Review by Cole Groth
For better or worse, Netflix's Stranger Things has changed the course of coming-of-age horror for the foreseeable future. The '80s are hot right now, and My Best Friend's Exorcism leans so heavily into the synth-y style of this era, ending up feeling like a tired series of tropes with some solid coming-of-age action. Led by an admirable duo in Elsie Fisher and Amigh Miller, this film, based on the 2016 novel by Grady Hendrix, hits a series of predictable moments to get to a rather satisfying story of true
My Best Friend's Exorcism is about friendship, first and foremost. At the film's core, we follow two girls who seem like they should be diametrically opposed, but manage to stick through thick and thin for each other. A key issue with this film is that it simply doesn't do a good enough job justifying their friendship. We don't get to see why they became friends, and their relationship seems rather thin on the surface level. Their bond increases as the plot moves forward, and it's a solid
friendship by the end. However, marketing the entire film around these two people who aren't that close of friends seems like a major misfire.
The characters surrounding the leading duo aren't much better.

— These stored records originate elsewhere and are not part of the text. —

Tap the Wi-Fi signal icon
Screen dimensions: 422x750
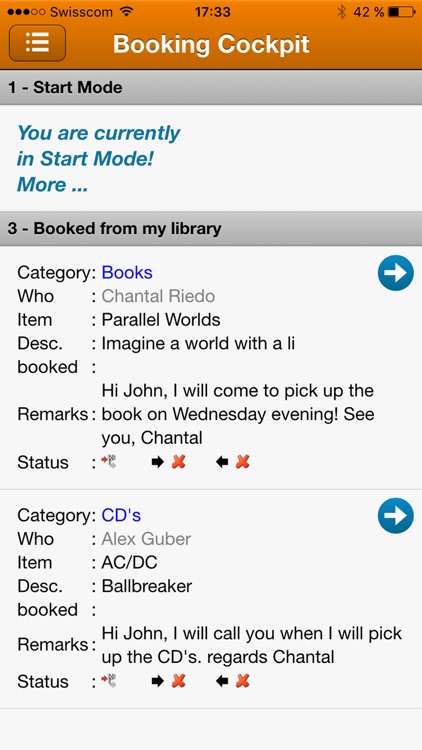[127, 11]
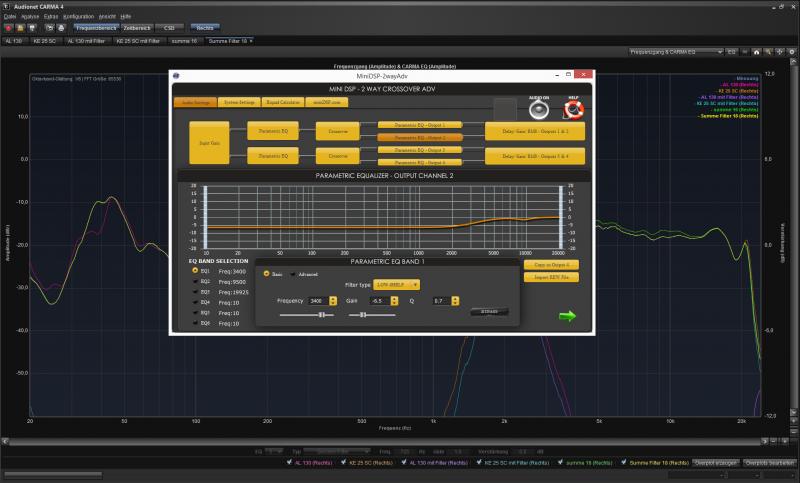Screen dimensions: 800x483
Task: Open the upper Crossover block
Action: (x=336, y=130)
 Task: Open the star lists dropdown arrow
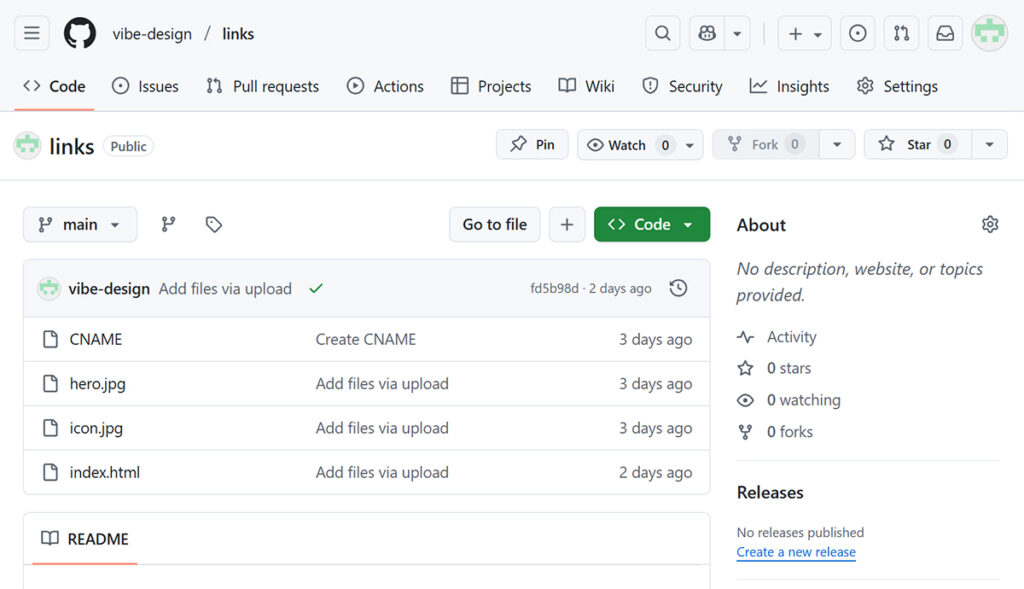pos(988,145)
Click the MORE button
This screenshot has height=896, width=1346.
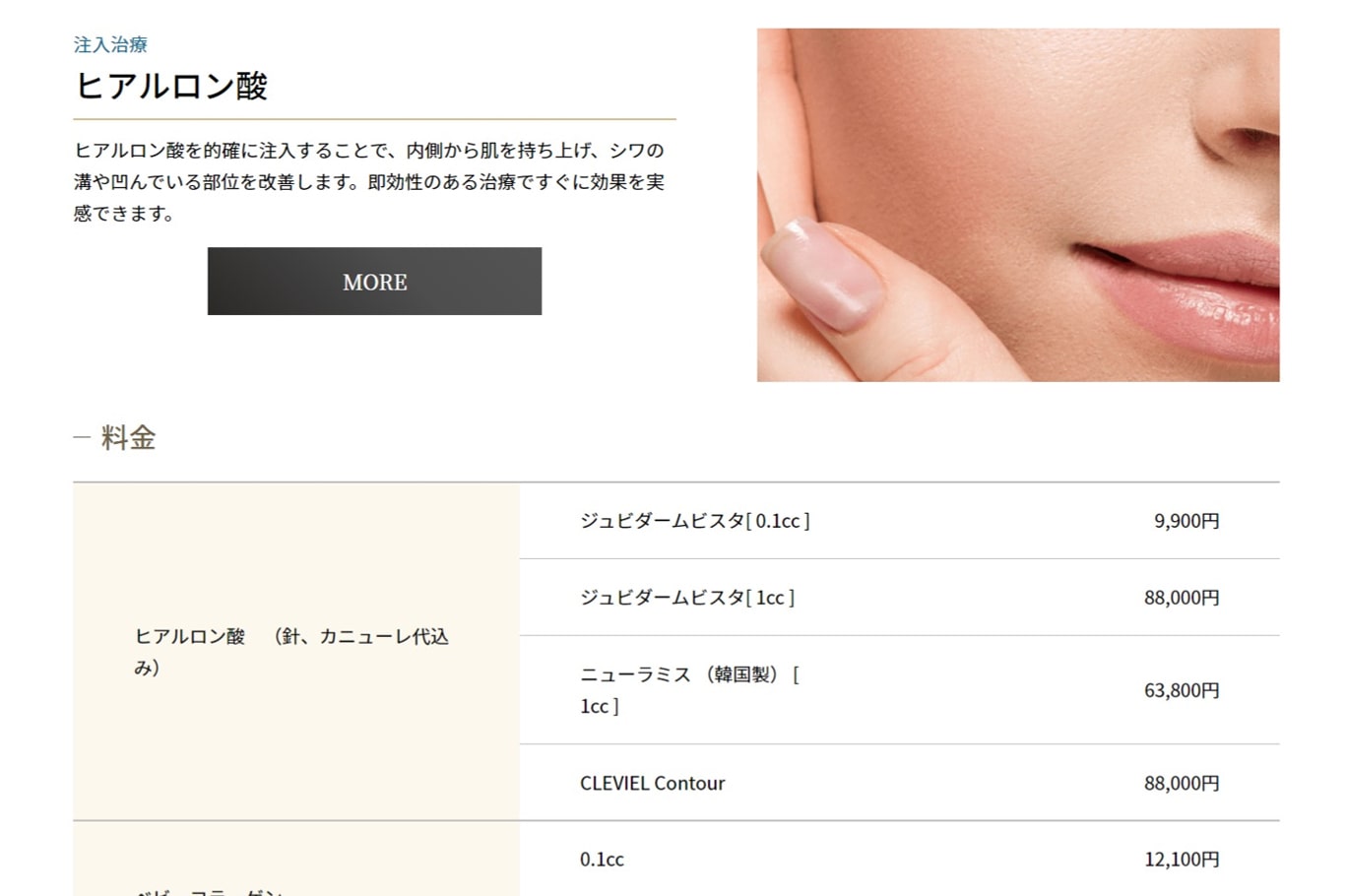click(x=374, y=282)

Everybody feels so disconnected from each other that each interaction feels manufactured rather than genuine. Instead of investing in complex characters, the director, Damon Thomas, decided to fill these gaps with '80s songs and hairstyles. The archetypes that he chooses not to flesh out aren't inherently a problem because they work pretty well as generic characters, and most of the time is spent on Abby (Fisher) anyways, so it's negligible to some extent.
As a horror film, this one works pretty well. If you aren't that good with horror, this might be the film for you. Thomas doesn't cheaply abuse jump scares to jump up the fright, so you'll find more disturbing content and lots and lots of projectile vomiting. The demon that takes over Gretchen's body isn't as evil as he is mischievous. This is where
the comedic element of the film comes into play, which is just strong enough to keep the story moving forward. At a brisk runtime of 96 minutes, each joke only serves to keep the film from feeling like a total mess.
Most of the film is set up for the exorcism, which takes place near the end. Without delving into spoiler territory, I can say this is the scene that carries the movie. It's disappointing that so much of the film is spent on rather meaningless bonding scenes when Thomas clearly could've focused on the intense, scary, and hilarious penultimate scenes. Here, Chris Lowell steals the show as a goofy, over-the-
top Christian preacher/singer combination. The stakes don't feel particularly high, even after all the set-up, so while this remains the film's highlight, it comes at the expense of the rest of the story.
My Best Friend's Exorcism is a mixed bag of a comedy/horror film. The coming-of-age elements feel surface level, the comedy is only great toward the end, and the horror isn't all that scary, but it all weirdly works as a better sum than its weirder, grosser parts. If you love B-Tier horror schlock, Elsie Fisher, or the 80s, you might enjoy this strange film.
My Best Friend's Exorcism releases exclusively on Amazon Prime starting September 30th.